Не сырая, неотёсанная магия, поток неодушевлённой силы, которую скармливали Безымянному ужасу, и которая, несмотря на всю опасность привлечь его внимание, не была и вполовину так хороша, сытна и великолепна, как магия одухотворённая, личностная.
Демонов не учат ею пользоваться, наоборот, с самого рождения делают всё, чтобы магия оставалась в сыром виде, не принимала свою, если так можно выразиться, причудливую форму. Не учат пользоваться этой формой. Учат лишать магию любых признаков, превращать в поток слепой силы.
Особенно это касается архидемонов. За исключением рода Гатанаса Аведдина – стражей, изучавший свой дар, чтобы в долгожданный момент освободить источники других родов от вечного сна.
Ещё исключение – агенты для работы в других мирах, но они не обладают такой восхитительной мощью.
А теперь Гатанас наблюдает, как пробуждается истинная форма магии Леонхашарта. И тот этого, похоже, даже не замечает.
Не видит, как стены проминаются за мгновения до его ударов, как они, ощущая его желание, начинают расходиться в стороны и ломаться. Не видит отскакивающих с его пути обломков и сдвигающихся камней, изменяющих траекторию камушков, загибающихся кусков металла.
Ослеплённый инстинктом защиты пары, Леонхашарт не осознаёт, что его разрушительность сейчас так велика не только из-за физической силы и напитанных магией мышц, а потому, что его пробуждающаяся магия начинает работать по-настоящему.
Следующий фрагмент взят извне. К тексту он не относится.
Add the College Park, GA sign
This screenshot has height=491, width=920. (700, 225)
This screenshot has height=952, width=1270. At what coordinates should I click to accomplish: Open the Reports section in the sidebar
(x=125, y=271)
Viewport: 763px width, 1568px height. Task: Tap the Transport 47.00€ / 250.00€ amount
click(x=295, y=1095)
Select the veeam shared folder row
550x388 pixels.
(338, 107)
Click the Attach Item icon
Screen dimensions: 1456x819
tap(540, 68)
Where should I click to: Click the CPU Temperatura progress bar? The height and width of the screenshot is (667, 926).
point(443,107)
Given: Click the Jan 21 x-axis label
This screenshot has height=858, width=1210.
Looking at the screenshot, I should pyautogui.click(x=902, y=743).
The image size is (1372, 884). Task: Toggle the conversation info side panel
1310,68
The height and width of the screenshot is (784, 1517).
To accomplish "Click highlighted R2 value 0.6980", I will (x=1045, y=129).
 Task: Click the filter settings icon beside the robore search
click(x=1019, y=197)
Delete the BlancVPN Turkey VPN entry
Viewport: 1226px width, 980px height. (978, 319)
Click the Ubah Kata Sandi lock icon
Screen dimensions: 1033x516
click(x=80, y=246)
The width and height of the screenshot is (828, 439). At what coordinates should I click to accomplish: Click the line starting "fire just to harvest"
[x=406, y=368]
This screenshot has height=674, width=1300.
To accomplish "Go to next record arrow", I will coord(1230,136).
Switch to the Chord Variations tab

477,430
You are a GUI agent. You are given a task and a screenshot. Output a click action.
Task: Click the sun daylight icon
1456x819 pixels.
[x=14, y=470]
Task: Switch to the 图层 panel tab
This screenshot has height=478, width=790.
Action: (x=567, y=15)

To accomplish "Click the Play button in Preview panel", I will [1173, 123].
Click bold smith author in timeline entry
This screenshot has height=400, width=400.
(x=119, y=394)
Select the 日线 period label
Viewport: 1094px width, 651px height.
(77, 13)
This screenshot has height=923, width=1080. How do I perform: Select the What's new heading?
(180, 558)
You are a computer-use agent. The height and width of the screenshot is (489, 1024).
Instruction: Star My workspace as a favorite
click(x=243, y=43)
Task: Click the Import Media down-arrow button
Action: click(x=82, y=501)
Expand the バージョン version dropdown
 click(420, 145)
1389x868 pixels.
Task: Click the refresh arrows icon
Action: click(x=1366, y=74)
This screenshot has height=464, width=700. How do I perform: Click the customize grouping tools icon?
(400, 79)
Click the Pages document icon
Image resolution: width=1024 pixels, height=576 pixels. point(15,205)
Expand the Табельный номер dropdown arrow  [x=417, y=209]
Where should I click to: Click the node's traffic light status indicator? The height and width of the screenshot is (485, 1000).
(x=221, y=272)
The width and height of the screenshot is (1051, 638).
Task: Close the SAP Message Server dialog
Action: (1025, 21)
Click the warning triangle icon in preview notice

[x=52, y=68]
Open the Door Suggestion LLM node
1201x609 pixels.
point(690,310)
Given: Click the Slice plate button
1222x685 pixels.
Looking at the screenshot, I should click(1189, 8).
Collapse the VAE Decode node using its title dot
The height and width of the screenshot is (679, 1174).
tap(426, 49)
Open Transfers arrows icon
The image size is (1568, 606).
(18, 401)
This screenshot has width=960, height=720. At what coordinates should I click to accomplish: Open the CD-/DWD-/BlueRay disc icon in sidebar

Он не может видеть, как сияют его глаза.
Скрежет разносится по этажу. Скрежет и хруст. Гатанас останавливается, а Леонхашарт не успевает и со всего размаха сносит стену.
– Этого достаточно? – Гатанас нервно оглядывается. – Сам понимаешь, я в архитектуре не смыслю.
Сам он бы не догадался обрушить часть помещений, чтобы перебраться вверх по линиям разломов или шахтам эвакуационных выходов – в зависимости от того, что на момент обрушения окажется ближе. Гатанас и не согласился бы на такую авантюру, если бы не верил, что силы Леонхашарта пробудятся достаточно для их спасения.
Леонхашарт подходит к изломанной стене и касается её ладонью. Закрыв глаза, прислушивается к скрежету перекрытий.
Щебень осколков подрагивает вокруг него, десятки мелких камушков и обрывки проводов вибрируют, чувствуя неосознанный приказ его неумелой, неосвоенной и неосознаваемой магии. Эта мелкая дрожь – такой большой шаг вперёд для Нарака. И Гатанасу хочется кричать от радости, но он молчит: пара не должна всё понять слишком рано.
Пару нельзя вводить в резонанс раньше времени.
А наступило это время или нет, Гатанас пока не знает, но уже сейчас ему больно от того, что из-за Безымянного ужаса красота магии Мацабьеров вместе с родовым артефактом исчезнут навсегда.
Его мысли прерывает вой сирены. Она захлёбывается на высоких нотах, хрипят повреждённые динамики. Уцелевшие сигнальные лампы мигают среди кусков стен. Свет кое-где прорывается сквозь слои пыли, рассекает темноту обесточенных помещений, подкрашивает всё вокруг тревожным оранжевым светом.